WORK TO COMPLETE: Retype the entries exactly, keeping every line intact.

DATA RECORDS:
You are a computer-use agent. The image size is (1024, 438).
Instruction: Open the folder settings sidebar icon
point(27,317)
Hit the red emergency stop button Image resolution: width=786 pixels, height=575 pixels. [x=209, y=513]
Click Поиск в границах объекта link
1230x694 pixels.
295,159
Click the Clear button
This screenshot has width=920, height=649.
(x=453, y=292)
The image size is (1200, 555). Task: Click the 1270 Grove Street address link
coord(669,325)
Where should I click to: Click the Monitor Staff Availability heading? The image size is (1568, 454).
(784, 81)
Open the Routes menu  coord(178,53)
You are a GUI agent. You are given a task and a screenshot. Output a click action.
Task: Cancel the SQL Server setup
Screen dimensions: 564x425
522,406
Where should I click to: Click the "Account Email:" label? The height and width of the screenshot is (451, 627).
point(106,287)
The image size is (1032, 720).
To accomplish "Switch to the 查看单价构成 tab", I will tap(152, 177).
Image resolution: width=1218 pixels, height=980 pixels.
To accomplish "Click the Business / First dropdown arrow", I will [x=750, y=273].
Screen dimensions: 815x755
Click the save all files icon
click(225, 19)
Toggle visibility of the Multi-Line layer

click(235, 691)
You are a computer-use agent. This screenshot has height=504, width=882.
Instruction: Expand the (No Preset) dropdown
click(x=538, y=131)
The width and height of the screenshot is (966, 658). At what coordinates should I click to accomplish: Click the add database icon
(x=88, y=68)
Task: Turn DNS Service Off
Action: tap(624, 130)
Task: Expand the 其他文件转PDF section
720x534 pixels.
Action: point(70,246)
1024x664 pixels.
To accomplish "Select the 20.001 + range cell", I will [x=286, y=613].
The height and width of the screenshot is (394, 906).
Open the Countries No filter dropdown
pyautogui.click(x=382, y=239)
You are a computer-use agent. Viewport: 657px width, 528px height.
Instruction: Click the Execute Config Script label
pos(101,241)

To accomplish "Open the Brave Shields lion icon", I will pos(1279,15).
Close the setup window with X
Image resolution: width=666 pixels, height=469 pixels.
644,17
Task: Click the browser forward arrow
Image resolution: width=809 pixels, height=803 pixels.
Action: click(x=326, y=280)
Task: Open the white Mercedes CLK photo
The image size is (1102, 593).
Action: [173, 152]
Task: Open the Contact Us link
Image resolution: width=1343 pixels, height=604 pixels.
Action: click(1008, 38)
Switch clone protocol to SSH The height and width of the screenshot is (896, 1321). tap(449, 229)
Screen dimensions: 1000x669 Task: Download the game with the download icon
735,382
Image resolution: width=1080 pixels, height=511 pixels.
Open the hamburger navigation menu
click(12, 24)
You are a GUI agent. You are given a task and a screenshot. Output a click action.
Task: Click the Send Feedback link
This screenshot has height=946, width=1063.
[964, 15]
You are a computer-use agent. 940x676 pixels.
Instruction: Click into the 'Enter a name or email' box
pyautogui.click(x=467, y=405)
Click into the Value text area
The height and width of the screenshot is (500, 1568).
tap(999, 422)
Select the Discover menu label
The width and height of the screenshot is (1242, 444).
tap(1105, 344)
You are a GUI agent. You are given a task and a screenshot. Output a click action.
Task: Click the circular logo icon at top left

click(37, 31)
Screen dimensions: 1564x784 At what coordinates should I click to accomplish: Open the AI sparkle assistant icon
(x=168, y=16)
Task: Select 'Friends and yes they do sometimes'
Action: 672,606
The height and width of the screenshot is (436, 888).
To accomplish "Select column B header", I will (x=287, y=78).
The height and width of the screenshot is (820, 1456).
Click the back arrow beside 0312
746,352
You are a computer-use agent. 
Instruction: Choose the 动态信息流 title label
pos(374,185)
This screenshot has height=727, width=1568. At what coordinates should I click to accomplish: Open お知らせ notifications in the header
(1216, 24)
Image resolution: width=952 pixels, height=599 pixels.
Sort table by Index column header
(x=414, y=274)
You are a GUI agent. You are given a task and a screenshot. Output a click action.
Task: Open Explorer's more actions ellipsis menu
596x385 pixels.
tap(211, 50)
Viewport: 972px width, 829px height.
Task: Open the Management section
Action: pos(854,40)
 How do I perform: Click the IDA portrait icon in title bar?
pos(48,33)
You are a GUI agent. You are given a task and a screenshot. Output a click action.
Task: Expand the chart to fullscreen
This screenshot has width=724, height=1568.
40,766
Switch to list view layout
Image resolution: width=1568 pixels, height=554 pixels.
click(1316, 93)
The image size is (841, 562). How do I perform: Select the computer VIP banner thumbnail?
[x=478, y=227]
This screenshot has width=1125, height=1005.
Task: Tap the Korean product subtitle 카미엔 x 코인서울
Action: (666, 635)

SOLUTION FOR THIS EXERCISE:
You are a computer-use agent. The image size is (1024, 438).
Instruction: Open the folder settings sidebar icon
point(27,317)
Hit the red emergency stop button Image resolution: width=786 pixels, height=575 pixels. [x=209, y=513]
Click Поиск в границах объекта link
1230x694 pixels.
295,159
Click the Clear button
This screenshot has width=920, height=649.
(x=453, y=292)
The image size is (1200, 555). Task: Click the 1270 Grove Street address link
coord(669,325)
Where should I click to: Click the Monitor Staff Availability heading? The image size is (1568, 454).
(784, 81)
Open the Routes menu  coord(178,53)
You are a GUI agent. You are given a task and a screenshot. Output a click action.
Task: Cancel the SQL Server setup
Screen dimensions: 564x425
522,406
Where should I click to: Click the "Account Email:" label? The height and width of the screenshot is (451, 627).
point(106,287)
The image size is (1032, 720).
To accomplish "Switch to the 查看单价构成 tab", I will tap(152, 177).
Image resolution: width=1218 pixels, height=980 pixels.
To accomplish "Click the Business / First dropdown arrow", I will [x=750, y=273].
Screen dimensions: 815x755
Click the save all files icon
click(225, 19)
Toggle visibility of the Multi-Line layer

click(235, 691)
You are a computer-use agent. This screenshot has height=504, width=882.
Instruction: Expand the (No Preset) dropdown
click(x=538, y=131)
The width and height of the screenshot is (966, 658). At what coordinates should I click to accomplish: Click the add database icon
(x=88, y=68)
Task: Turn DNS Service Off
Action: tap(624, 130)
Task: Expand the 其他文件转PDF section
720x534 pixels.
Action: point(70,246)
1024x664 pixels.
To accomplish "Select the 20.001 + range cell", I will [x=286, y=613].
The height and width of the screenshot is (394, 906).
Open the Countries No filter dropdown
pyautogui.click(x=382, y=239)
You are a computer-use agent. Viewport: 657px width, 528px height.
Instruction: Click the Execute Config Script label
pos(101,241)

To accomplish "Open the Brave Shields lion icon", I will pos(1279,15).
Close the setup window with X
Image resolution: width=666 pixels, height=469 pixels.
644,17
Task: Click the browser forward arrow
Image resolution: width=809 pixels, height=803 pixels.
Action: click(x=326, y=280)
Task: Open the white Mercedes CLK photo
The image size is (1102, 593).
Action: [173, 152]
Task: Open the Contact Us link
Image resolution: width=1343 pixels, height=604 pixels.
Action: click(1008, 38)
Switch clone protocol to SSH The height and width of the screenshot is (896, 1321). tap(449, 229)
Screen dimensions: 1000x669 Task: Download the game with the download icon
735,382
Image resolution: width=1080 pixels, height=511 pixels.
Open the hamburger navigation menu
click(12, 24)
You are a GUI agent. You are given a task and a screenshot. Output a click action.
Task: Click the Send Feedback link
This screenshot has height=946, width=1063.
[964, 15]
You are a computer-use agent. 940x676 pixels.
Instruction: Click into the 'Enter a name or email' box
pyautogui.click(x=467, y=405)
Click into the Value text area
The height and width of the screenshot is (500, 1568).
tap(999, 422)
Select the Discover menu label
The width and height of the screenshot is (1242, 444).
tap(1105, 344)
You are a GUI agent. You are given a task and a screenshot. Output a click action.
Task: Click the circular logo icon at top left

click(37, 31)
Screen dimensions: 1564x784 At what coordinates should I click to accomplish: Open the AI sparkle assistant icon
(x=168, y=16)
Task: Select 'Friends and yes they do sometimes'
Action: 672,606
The height and width of the screenshot is (436, 888).
To accomplish "Select column B header", I will (x=287, y=78).
The height and width of the screenshot is (820, 1456).
Click the back arrow beside 0312
746,352
You are a computer-use agent. 
Instruction: Choose the 动态信息流 title label
pos(374,185)
This screenshot has height=727, width=1568. At what coordinates should I click to accomplish: Open お知らせ notifications in the header
(1216, 24)
Image resolution: width=952 pixels, height=599 pixels.
Sort table by Index column header
(x=414, y=274)
You are a GUI agent. You are given a task and a screenshot. Output a click action.
Task: Open Explorer's more actions ellipsis menu
596x385 pixels.
tap(211, 50)
Viewport: 972px width, 829px height.
Task: Open the Management section
Action: pos(854,40)
 How do I perform: Click the IDA portrait icon in title bar?
pos(48,33)
You are a GUI agent. You are given a task and a screenshot. Output a click action.
Task: Expand the chart to fullscreen
This screenshot has width=724, height=1568.
40,766
Switch to list view layout
Image resolution: width=1568 pixels, height=554 pixels.
click(1316, 93)
The image size is (841, 562). How do I perform: Select the computer VIP banner thumbnail?
[x=478, y=227]
This screenshot has width=1125, height=1005.
Task: Tap the Korean product subtitle 카미엔 x 코인서울
Action: (666, 635)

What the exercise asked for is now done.